Com os livros passa-se o mesmo. Atribuem-se virtudes encantatórias às palavras: «Vamos privilegiar as editoras da margem... porque os pequenos editores são a nossa prioridade.» Há trinta anos, quando as editoras da margem davam prestígio aos autores, os dedos de uma mão chegavam e sobravam para contar as que aceitavam (e só à consignação) os «pequenos» editores. Nesse tempo, a Buchholz fazia vista grossa a tudo o que fosse menos que Mondadori, Faber and Faber ou Farrar, Straus & Giroux. Felizmente, a Amazon repôs a realidade.

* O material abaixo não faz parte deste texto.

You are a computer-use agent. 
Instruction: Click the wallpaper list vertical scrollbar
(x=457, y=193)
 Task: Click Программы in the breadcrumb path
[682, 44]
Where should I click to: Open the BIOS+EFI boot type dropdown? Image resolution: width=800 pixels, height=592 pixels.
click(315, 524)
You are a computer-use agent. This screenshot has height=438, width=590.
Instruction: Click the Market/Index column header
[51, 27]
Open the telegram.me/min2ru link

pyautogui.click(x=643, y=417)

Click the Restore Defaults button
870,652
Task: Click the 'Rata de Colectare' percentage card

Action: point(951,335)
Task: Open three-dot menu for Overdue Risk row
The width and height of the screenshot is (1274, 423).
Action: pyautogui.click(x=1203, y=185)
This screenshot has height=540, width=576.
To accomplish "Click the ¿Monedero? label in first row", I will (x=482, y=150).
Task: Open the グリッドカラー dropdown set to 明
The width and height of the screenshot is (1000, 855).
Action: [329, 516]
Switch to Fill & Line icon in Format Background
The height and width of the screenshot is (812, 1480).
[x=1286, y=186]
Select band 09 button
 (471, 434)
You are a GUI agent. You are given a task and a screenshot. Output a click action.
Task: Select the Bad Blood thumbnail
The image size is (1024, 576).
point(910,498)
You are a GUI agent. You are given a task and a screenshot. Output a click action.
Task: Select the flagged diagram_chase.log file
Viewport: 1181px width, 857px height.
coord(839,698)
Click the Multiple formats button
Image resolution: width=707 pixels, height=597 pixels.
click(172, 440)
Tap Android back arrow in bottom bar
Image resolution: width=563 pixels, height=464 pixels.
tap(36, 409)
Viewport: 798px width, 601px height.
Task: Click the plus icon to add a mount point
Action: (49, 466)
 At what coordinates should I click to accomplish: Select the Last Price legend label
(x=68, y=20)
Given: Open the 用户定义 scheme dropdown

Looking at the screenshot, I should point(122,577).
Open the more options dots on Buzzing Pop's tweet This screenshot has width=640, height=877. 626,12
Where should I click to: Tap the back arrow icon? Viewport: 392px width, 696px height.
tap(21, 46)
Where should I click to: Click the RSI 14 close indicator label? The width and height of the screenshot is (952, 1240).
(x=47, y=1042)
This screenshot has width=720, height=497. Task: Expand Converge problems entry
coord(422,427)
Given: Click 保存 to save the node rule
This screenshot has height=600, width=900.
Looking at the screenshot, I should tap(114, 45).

Umas vezes por naïveté, outras por ignorância, quase sempre por falta de sentido das proporções, a concepção que les beaux esprits têm do mercado (sim, do mercado, porque mexer com livros não os isenta das regras da economia) está na origem de flops sucessivos. O da Byblos, por exemplo, nem a cenoura tecnológica o salvou. Num mundo em que todas as bibliotecas de Alexandria estão à distância de um clique, o amadorismo não tem desculpa.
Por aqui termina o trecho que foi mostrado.